**EXERCISE AIM**
Could you transcribe all of the data word for word?

**SOURCE DATA**
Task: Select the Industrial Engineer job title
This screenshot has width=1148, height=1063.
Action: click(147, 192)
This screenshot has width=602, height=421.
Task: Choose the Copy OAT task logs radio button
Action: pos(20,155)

**RESPONSE AREA**
Task: Select the Industrial Engineer job title
This screenshot has width=1148, height=1063.
Action: click(147, 192)
This screenshot has width=602, height=421.
Task: Choose the Copy OAT task logs radio button
Action: pos(20,155)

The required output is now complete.